The department is now spread across campus in several outdated buildings, so it’s no wonder its 43 faculty members, 30 staff members, 450 undergraduate majors, 140 graduate students, and the several thousand students taking Liberal Studies geoscience classes can’t wait to move in. FSU’s programs in environmental science, geology, meteorology and oceanography merged about eight years ago to create the current EOAS department.

“Our faculty and students concentrate their efforts on improving our understanding of how our planet works and are very excited to be given the opportunity to perform our teaching and research missions under one roof in a new, state-of-the-art science complex,” said department chair James Tull.

The university celebrated the groundbreaking in October 2016, and Tull is pleased that construction for the six-story, 130,536-square-foot-building is ahead of schedule.

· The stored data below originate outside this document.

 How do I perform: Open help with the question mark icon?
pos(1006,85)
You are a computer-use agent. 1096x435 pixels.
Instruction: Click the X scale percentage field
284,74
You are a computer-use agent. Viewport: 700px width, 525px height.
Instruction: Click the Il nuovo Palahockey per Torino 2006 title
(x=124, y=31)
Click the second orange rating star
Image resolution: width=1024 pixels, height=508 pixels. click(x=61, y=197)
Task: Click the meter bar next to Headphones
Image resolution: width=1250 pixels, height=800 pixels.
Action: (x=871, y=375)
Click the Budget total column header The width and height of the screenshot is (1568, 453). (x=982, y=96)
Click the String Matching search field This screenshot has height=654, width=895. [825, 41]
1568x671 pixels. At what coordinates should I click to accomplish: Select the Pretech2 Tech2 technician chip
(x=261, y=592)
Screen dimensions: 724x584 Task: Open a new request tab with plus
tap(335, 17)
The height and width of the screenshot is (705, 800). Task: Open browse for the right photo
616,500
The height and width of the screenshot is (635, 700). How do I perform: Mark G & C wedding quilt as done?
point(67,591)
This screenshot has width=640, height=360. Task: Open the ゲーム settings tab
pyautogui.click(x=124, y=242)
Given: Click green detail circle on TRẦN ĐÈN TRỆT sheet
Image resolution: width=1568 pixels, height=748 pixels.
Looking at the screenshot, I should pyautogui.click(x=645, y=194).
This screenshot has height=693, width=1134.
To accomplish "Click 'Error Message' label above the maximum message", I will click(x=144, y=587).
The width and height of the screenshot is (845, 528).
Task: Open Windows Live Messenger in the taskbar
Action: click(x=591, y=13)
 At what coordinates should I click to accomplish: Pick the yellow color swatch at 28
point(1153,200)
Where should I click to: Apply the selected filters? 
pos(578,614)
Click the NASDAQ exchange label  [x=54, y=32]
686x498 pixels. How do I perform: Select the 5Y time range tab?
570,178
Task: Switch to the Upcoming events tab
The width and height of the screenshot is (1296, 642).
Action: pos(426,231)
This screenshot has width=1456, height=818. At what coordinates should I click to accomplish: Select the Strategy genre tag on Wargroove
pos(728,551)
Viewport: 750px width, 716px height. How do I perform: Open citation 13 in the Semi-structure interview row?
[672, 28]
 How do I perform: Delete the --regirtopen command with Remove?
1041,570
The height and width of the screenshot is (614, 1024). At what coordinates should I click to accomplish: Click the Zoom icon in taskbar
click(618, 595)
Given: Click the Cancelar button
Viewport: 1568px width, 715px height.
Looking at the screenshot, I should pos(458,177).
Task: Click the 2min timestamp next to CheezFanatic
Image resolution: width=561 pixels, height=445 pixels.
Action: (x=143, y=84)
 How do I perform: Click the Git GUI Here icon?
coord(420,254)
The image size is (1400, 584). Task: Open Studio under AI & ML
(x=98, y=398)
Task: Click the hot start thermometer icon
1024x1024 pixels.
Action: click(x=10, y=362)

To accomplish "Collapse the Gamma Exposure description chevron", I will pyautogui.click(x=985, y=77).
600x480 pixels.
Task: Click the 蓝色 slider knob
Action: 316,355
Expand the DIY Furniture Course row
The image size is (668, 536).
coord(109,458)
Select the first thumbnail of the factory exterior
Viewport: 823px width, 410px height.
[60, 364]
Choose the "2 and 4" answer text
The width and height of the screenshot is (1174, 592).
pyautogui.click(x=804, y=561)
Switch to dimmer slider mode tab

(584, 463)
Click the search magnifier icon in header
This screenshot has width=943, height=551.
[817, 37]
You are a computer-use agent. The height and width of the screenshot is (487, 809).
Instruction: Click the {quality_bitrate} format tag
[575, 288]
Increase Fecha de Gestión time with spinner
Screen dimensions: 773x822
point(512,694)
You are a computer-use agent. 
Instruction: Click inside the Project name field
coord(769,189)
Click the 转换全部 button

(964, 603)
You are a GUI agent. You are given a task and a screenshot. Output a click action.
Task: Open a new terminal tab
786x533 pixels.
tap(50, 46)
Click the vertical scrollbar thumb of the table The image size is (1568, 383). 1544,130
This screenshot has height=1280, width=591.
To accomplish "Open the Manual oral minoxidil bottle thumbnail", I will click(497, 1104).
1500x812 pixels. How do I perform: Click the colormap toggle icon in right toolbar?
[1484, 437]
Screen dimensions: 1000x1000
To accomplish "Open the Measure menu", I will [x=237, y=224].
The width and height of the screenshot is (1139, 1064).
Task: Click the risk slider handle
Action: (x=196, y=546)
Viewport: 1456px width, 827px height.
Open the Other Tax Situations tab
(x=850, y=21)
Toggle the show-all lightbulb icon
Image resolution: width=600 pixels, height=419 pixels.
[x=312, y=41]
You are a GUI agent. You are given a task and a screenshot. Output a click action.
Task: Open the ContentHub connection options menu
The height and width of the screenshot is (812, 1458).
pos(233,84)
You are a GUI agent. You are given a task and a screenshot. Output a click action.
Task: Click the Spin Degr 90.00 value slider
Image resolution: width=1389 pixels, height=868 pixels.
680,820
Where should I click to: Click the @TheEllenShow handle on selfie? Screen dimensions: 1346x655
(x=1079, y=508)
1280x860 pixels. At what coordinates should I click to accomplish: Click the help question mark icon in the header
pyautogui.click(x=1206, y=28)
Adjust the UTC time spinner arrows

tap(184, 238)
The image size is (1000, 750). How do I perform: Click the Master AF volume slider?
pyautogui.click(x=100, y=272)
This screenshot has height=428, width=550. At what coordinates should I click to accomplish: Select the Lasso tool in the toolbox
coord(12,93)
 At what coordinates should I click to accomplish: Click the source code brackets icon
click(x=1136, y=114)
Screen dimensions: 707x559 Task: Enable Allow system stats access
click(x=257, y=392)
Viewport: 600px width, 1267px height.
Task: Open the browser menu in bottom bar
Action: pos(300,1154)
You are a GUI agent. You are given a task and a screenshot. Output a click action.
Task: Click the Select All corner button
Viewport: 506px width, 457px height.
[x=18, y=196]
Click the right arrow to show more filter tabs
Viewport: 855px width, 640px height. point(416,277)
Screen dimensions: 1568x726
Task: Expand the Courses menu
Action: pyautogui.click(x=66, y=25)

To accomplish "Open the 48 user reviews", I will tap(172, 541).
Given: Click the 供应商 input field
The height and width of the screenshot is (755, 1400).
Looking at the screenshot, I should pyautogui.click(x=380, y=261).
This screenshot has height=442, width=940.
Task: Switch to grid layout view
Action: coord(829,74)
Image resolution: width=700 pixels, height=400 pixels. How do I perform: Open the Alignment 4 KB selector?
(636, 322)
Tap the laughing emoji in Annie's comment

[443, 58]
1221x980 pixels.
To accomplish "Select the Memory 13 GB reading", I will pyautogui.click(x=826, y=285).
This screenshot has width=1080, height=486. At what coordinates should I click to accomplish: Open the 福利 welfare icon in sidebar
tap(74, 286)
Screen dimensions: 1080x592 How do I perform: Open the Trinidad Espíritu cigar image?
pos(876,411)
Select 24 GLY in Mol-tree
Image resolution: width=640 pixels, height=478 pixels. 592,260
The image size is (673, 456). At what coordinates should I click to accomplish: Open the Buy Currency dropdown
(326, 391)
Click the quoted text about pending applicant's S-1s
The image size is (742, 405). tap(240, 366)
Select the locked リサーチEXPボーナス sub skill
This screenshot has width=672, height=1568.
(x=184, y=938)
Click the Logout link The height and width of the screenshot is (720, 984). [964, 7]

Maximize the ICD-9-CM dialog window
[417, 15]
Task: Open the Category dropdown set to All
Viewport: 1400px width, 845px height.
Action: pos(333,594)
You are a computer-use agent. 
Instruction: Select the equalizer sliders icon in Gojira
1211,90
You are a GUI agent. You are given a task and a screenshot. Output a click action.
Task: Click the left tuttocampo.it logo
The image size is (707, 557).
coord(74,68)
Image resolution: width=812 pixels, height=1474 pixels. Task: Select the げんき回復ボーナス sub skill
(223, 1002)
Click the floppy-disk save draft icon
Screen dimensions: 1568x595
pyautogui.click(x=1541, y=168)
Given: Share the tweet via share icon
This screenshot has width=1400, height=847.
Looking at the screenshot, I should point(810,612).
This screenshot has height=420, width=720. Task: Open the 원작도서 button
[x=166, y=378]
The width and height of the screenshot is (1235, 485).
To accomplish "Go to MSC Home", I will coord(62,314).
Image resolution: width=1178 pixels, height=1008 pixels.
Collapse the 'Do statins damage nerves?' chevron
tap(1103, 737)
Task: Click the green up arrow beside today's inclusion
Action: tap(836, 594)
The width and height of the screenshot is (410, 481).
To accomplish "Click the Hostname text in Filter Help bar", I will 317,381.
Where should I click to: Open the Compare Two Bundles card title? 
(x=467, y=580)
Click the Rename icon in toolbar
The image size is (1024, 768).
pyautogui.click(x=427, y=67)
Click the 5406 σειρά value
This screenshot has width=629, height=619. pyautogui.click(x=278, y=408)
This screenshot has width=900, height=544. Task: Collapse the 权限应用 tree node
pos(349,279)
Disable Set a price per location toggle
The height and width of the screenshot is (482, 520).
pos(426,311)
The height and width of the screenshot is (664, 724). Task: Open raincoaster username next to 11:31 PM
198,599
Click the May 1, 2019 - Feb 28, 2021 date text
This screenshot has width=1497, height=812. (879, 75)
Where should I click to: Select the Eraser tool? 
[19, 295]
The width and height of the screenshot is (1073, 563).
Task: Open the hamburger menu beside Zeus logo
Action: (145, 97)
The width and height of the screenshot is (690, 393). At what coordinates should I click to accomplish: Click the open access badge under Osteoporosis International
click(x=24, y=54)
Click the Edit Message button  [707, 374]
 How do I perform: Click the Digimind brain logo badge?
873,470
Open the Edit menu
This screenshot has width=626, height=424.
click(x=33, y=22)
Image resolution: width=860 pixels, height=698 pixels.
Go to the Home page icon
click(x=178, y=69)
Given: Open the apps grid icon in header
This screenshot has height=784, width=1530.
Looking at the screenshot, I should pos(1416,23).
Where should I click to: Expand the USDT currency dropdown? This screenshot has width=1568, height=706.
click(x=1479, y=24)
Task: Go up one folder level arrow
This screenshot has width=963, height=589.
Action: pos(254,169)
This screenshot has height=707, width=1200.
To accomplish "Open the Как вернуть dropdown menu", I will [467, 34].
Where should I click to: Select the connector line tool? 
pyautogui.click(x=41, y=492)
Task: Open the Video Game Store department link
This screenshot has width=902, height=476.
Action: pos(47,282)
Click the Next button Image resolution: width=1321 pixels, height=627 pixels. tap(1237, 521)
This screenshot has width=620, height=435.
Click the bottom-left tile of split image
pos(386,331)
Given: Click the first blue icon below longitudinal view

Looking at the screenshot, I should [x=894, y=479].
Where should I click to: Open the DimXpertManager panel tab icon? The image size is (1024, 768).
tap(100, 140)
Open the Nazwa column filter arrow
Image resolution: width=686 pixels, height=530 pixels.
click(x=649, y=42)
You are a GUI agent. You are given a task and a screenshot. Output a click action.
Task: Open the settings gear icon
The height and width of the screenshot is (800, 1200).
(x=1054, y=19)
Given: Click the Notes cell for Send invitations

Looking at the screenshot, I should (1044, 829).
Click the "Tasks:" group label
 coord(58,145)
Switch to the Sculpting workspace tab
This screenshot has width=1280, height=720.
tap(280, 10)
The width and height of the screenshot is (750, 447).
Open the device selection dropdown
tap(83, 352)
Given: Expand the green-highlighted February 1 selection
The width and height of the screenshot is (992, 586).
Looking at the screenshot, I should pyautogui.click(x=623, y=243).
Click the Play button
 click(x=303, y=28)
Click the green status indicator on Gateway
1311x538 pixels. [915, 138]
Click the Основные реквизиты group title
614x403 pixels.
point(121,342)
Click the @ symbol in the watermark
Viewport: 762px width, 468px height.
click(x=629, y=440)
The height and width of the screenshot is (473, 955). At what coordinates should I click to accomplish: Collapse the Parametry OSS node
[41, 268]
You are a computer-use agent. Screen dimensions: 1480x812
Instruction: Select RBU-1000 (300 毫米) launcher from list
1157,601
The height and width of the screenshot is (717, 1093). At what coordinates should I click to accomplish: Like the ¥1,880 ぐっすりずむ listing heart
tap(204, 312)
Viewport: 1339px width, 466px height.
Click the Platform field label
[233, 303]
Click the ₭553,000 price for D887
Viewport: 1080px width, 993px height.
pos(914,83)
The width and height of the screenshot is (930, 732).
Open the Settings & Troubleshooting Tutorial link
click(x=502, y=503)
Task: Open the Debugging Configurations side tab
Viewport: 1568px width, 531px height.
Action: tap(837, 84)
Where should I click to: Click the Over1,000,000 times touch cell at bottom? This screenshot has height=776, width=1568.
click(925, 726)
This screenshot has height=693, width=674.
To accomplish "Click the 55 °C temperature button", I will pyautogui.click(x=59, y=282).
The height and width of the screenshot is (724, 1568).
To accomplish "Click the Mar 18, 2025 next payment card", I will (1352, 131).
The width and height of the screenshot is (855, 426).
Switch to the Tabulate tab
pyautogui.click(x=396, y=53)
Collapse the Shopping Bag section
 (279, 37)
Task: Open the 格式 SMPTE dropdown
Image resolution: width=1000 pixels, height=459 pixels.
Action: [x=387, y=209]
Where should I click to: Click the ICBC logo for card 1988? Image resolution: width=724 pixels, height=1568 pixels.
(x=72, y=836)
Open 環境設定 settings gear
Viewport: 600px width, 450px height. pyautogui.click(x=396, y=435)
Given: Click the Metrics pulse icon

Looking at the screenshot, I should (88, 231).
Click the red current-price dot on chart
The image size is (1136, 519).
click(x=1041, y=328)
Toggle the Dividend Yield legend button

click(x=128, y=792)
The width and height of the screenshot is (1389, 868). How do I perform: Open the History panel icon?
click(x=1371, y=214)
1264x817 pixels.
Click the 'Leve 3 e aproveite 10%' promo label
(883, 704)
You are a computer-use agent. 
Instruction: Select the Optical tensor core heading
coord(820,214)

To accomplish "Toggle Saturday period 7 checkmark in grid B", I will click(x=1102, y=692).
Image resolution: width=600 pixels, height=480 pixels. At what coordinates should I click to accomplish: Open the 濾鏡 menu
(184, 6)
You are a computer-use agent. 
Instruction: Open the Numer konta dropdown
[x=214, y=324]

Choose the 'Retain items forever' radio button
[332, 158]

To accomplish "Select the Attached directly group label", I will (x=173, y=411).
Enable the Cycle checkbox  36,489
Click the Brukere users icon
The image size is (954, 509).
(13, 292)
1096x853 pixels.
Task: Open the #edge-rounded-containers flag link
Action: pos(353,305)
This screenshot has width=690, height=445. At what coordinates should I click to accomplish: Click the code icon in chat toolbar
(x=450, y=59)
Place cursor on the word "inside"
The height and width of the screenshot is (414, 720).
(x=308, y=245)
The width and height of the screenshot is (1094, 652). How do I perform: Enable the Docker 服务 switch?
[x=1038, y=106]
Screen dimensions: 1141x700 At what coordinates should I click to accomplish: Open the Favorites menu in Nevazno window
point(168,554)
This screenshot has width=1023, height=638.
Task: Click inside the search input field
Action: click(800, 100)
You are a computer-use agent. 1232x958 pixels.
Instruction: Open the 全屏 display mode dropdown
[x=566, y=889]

The building will be located at the southwest corner of West Tennessee Street and Woodward Avenue and will serve as an imposing new landmark at the university’s north gate.

“We are at a unique time in history with respect to the need for critical geoscience information, and EOAS is well positioned to contribute highly trained geoscience graduates and research results and solutions to deal with the immense problems facing our state, nation and the world’s population,” Tull said. “The people in our department are well positioned to contribute to, if not frame and initiate, those solutions.”

Among the issues faculty and students are addressing: the quality and quantity of water, food, and air available to us; the need for a variety of energy and other earth resources; global climate and sea-level change; sources of industrial raw materials; understanding of and better reacting to natural hazards such as hurricanes and other severe storms, earthquakes, volcanoes, landslides, tsunamis; and gaseous, liquid, and solid waste management.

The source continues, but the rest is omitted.